SUPPLIED INFORMATION:
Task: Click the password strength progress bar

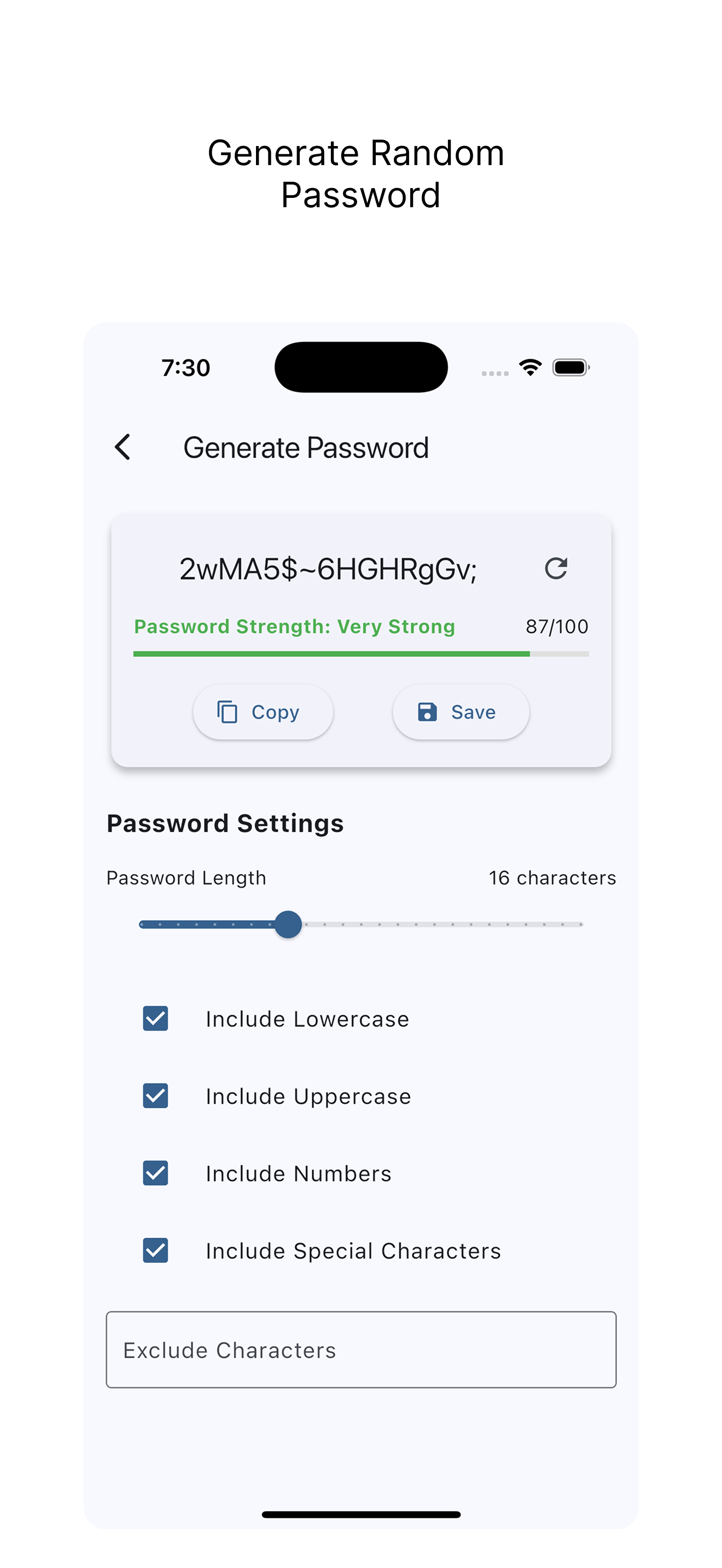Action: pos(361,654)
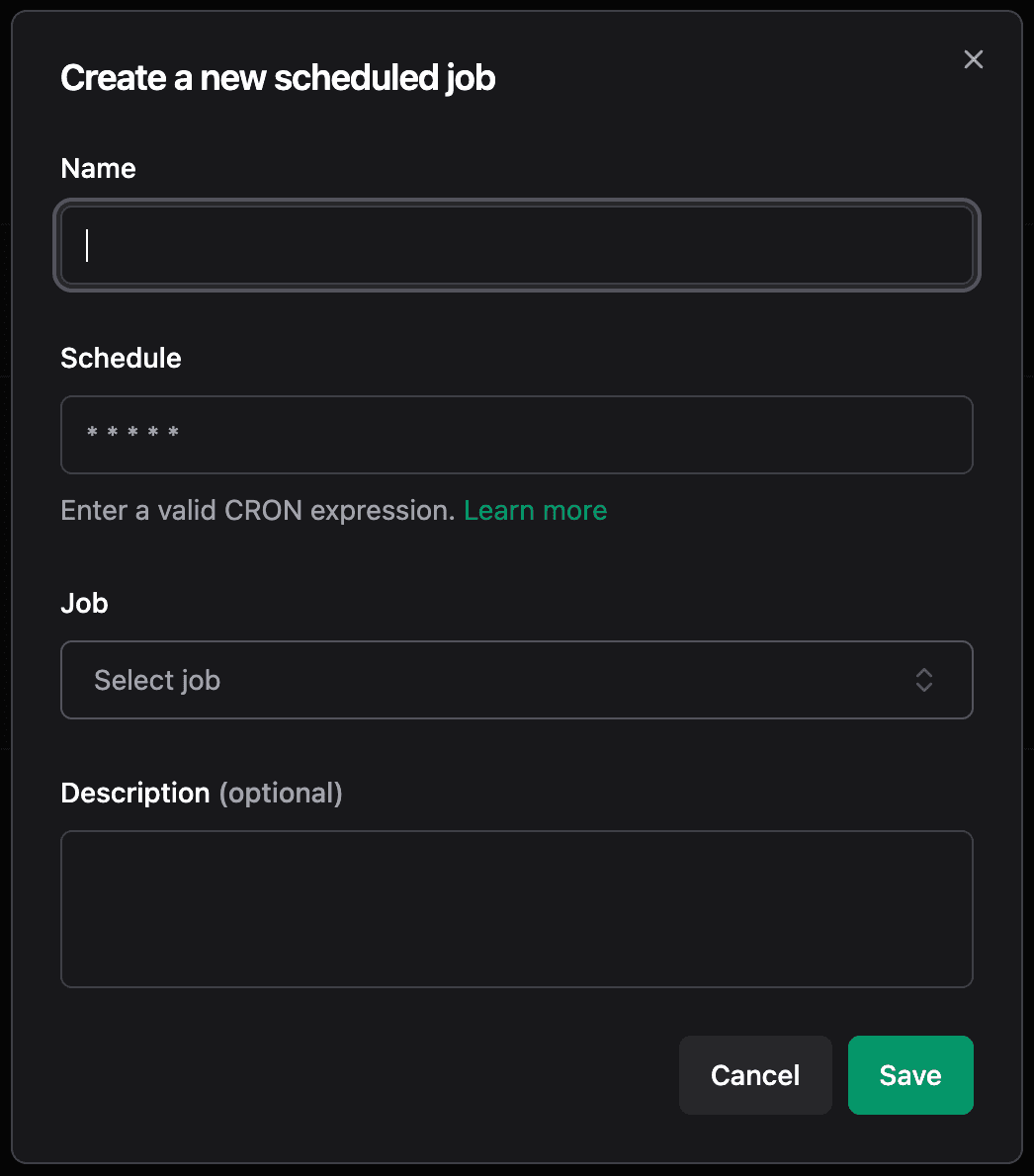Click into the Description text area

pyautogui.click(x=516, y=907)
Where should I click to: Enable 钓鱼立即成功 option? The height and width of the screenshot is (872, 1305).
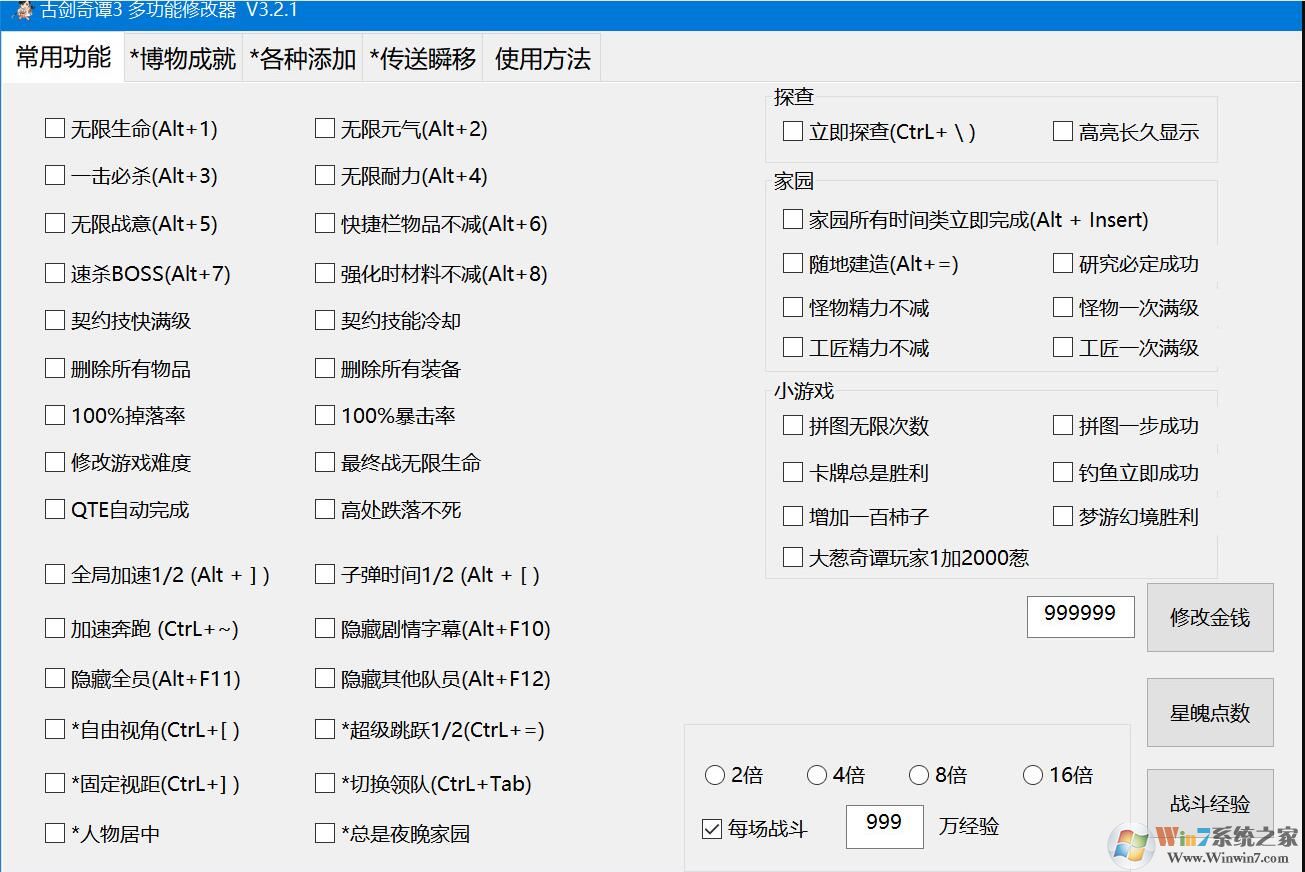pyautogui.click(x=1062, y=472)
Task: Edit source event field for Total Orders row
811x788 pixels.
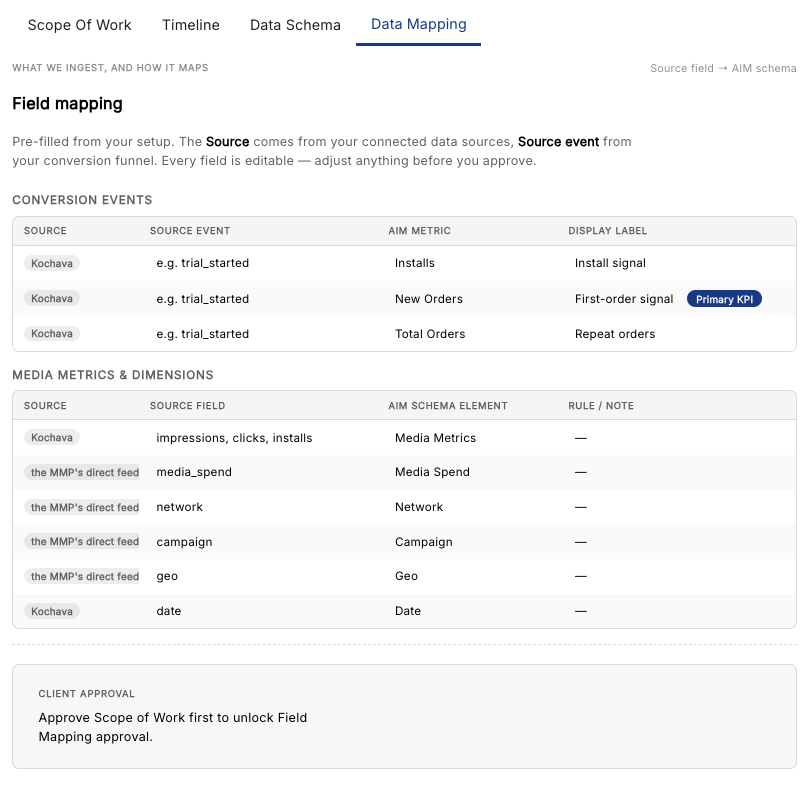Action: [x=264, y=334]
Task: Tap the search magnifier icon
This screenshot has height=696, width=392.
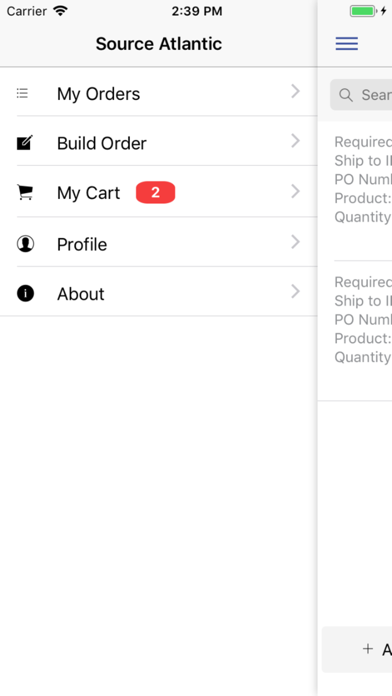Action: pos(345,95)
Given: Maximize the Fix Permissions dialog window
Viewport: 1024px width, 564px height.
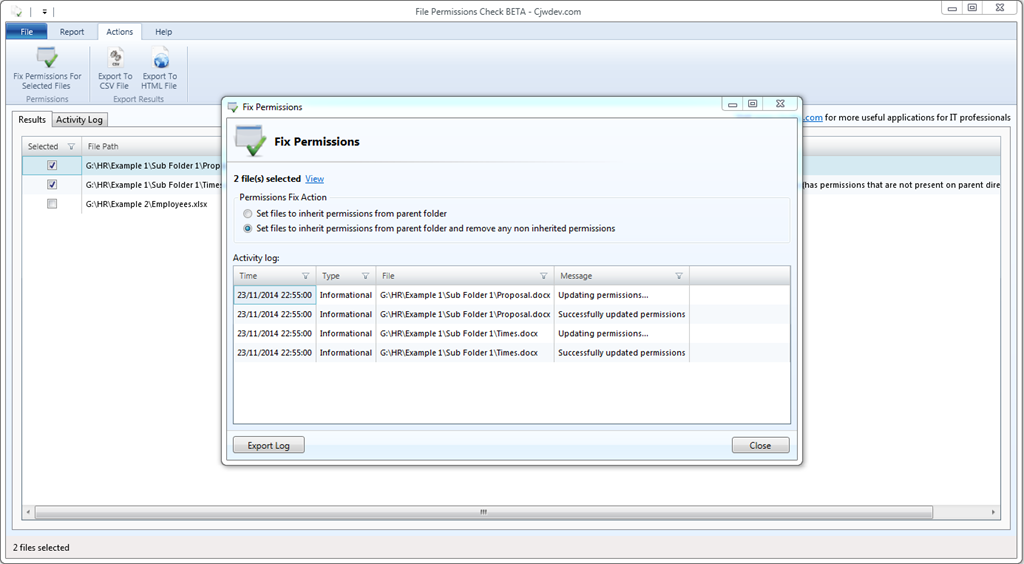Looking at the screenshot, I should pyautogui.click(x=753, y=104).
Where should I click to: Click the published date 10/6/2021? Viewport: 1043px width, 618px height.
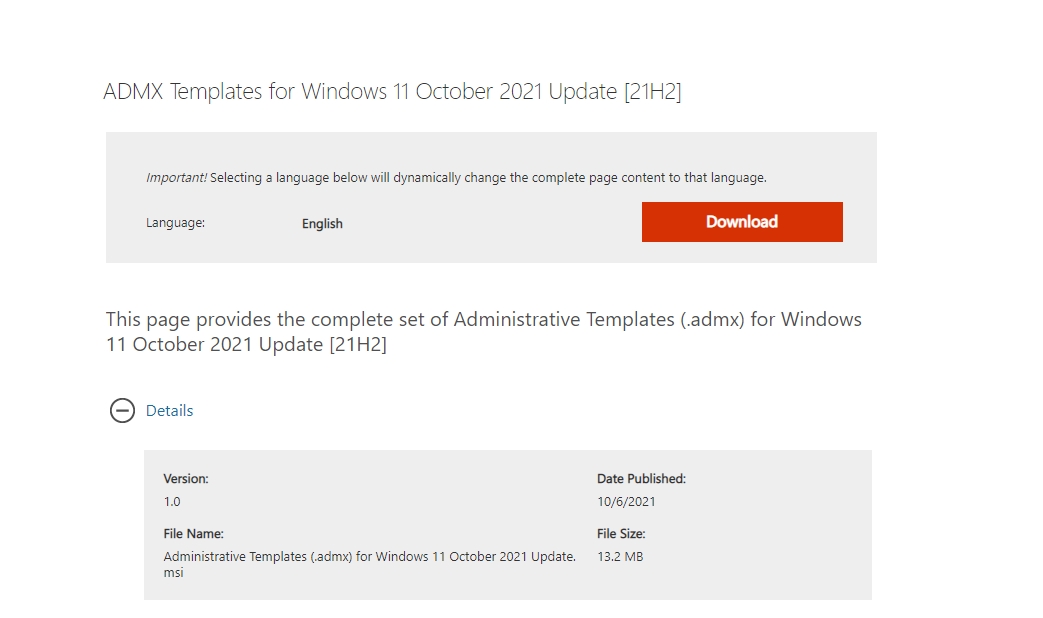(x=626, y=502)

EXERCISE DETAILS:
Leaving the pictures out, give back each line above exactly.

TASK SOLUTION:
Task: Click the password strength progress bar

Action: pos(361,654)
Click into the Description text area

pyautogui.click(x=516, y=907)
Where should I click to: Enable 钓鱼立即成功 option? The height and width of the screenshot is (872, 1305).
pyautogui.click(x=1062, y=472)
Task: Edit source event field for Total Orders row
811x788 pixels.
Action: [x=264, y=334]
Task: Tap the search magnifier icon
This screenshot has height=696, width=392.
Action: pos(345,95)
Given: Maximize the Fix Permissions dialog window
Viewport: 1024px width, 564px height.
Looking at the screenshot, I should pyautogui.click(x=753, y=104).
Where should I click to: Click the published date 10/6/2021? Viewport: 1043px width, 618px height.
(x=626, y=502)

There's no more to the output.